= Exercise directions =
Would you retype every line below without changing anything?
BEGIN Records for this exercise
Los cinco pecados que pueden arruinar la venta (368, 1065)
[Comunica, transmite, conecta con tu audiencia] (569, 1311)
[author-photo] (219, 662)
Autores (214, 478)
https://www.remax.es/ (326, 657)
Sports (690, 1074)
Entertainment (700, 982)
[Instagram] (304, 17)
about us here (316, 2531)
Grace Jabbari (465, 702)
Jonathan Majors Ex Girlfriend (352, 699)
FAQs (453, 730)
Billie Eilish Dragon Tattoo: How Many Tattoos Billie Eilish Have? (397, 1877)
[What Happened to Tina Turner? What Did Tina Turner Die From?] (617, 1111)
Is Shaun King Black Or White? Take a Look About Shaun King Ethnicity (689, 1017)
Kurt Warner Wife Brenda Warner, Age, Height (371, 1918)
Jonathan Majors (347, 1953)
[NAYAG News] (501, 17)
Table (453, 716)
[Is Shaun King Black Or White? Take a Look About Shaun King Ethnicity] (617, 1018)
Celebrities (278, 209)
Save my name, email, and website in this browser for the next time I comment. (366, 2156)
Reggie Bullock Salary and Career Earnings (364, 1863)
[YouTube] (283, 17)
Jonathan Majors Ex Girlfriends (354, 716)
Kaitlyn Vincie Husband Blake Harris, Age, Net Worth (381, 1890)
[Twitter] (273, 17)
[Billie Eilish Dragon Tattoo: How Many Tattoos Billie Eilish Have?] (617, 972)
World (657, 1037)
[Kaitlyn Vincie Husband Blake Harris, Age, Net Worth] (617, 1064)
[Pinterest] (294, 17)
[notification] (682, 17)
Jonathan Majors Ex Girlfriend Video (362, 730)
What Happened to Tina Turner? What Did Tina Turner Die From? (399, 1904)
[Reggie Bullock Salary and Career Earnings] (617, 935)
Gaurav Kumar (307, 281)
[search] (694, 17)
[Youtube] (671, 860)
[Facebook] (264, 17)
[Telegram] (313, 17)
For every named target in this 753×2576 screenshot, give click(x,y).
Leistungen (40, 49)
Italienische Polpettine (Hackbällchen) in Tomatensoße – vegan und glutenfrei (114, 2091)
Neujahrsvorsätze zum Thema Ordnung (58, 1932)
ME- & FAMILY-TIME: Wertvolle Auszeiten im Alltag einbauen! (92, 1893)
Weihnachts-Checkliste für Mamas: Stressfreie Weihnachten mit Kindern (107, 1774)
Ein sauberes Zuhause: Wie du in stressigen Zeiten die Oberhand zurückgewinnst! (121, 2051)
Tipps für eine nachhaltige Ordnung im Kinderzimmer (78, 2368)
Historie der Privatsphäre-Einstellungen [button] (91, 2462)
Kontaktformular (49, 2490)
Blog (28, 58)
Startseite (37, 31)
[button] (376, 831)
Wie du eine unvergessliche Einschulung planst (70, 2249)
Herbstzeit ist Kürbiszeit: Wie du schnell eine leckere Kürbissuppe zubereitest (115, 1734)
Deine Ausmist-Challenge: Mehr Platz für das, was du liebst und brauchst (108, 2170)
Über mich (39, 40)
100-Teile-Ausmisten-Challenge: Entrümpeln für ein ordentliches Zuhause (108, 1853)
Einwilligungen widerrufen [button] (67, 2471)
END Records for this exercise
= Answer section =
Los cinco pecados que pueden arruinar la venta (368, 1065)
[Comunica, transmite, conecta con tu audiencia] (569, 1311)
[author-photo] (219, 662)
Autores (214, 478)
https://www.remax.es/ (326, 657)
Sports (690, 1074)
Entertainment (700, 982)
[Instagram] (304, 17)
about us here (316, 2531)
Grace Jabbari (465, 702)
Jonathan Majors Ex Girlfriend (352, 699)
FAQs (453, 730)
Billie Eilish Dragon Tattoo: How Many Tattoos Billie Eilish Have? (397, 1877)
[What Happened to Tina Turner? What Did Tina Turner Die From?] (617, 1111)
Is Shaun King Black Or White? Take a Look About Shaun King Ethnicity (689, 1017)
Kurt Warner Wife Brenda Warner, Age, Height (371, 1918)
Jonathan Majors (347, 1953)
[NAYAG News] (501, 17)
Table (453, 716)
[Is Shaun King Black Or White? Take a Look About Shaun King Ethnicity] (617, 1018)
Celebrities (278, 209)
Save my name, email, and website in this browser for the next time I comment. (366, 2156)
Reggie Bullock Salary and Career Earnings (364, 1863)
[YouTube] (283, 17)
Jonathan Majors Ex Girlfriends (354, 716)
Kaitlyn Vincie Husband Blake Harris, Age, Net Worth (381, 1890)
[Twitter] (273, 17)
[Billie Eilish Dragon Tattoo: How Many Tattoos Billie Eilish Have?] (617, 972)
World (657, 1037)
[Kaitlyn Vincie Husband Blake Harris, Age, Net Worth] (617, 1064)
[Pinterest] (294, 17)
[notification] (682, 17)
Jonathan Majors Ex Girlfriend Video (362, 730)
What Happened to Tina Turner? What Did Tina Turner Die From? (399, 1904)
[Reggie Bullock Salary and Career Earnings] (617, 935)
Gaurav Kumar (307, 281)
[search] (694, 17)
[Youtube] (671, 860)
[Facebook] (264, 17)
[Telegram] (313, 17)
For every named target in this 753×2576 screenshot, give click(x,y).
Leistungen (40, 49)
Italienische Polpettine (Hackbällchen) in Tomatensoße – vegan und glutenfrei (114, 2091)
Neujahrsvorsätze zum Thema Ordnung (58, 1932)
ME- & FAMILY-TIME: Wertvolle Auszeiten im Alltag einbauen! (92, 1893)
Weihnachts-Checkliste für Mamas: Stressfreie Weihnachten mit Kindern (107, 1774)
Ein sauberes Zuhause: Wie du in stressigen Zeiten die Oberhand zurückgewinnst! (121, 2051)
Tipps für eine nachhaltige Ordnung im Kinderzimmer (78, 2368)
Historie der Privatsphäre-Einstellungen [button] (91, 2462)
Kontaktformular (49, 2490)
Blog (28, 58)
Startseite (37, 31)
[button] (376, 831)
Wie du eine unvergessliche Einschulung planst (70, 2249)
Herbstzeit ist Kürbiszeit: Wie du schnell eine leckere Kürbissuppe zubereitest (115, 1734)
Deine Ausmist-Challenge: Mehr Platz für das, was du liebst und brauchst (108, 2170)
Über mich (39, 40)
100-Teile-Ausmisten-Challenge: Entrümpeln für ein ordentliches Zuhause (108, 1853)
Einwilligungen widerrufen [button] (67, 2471)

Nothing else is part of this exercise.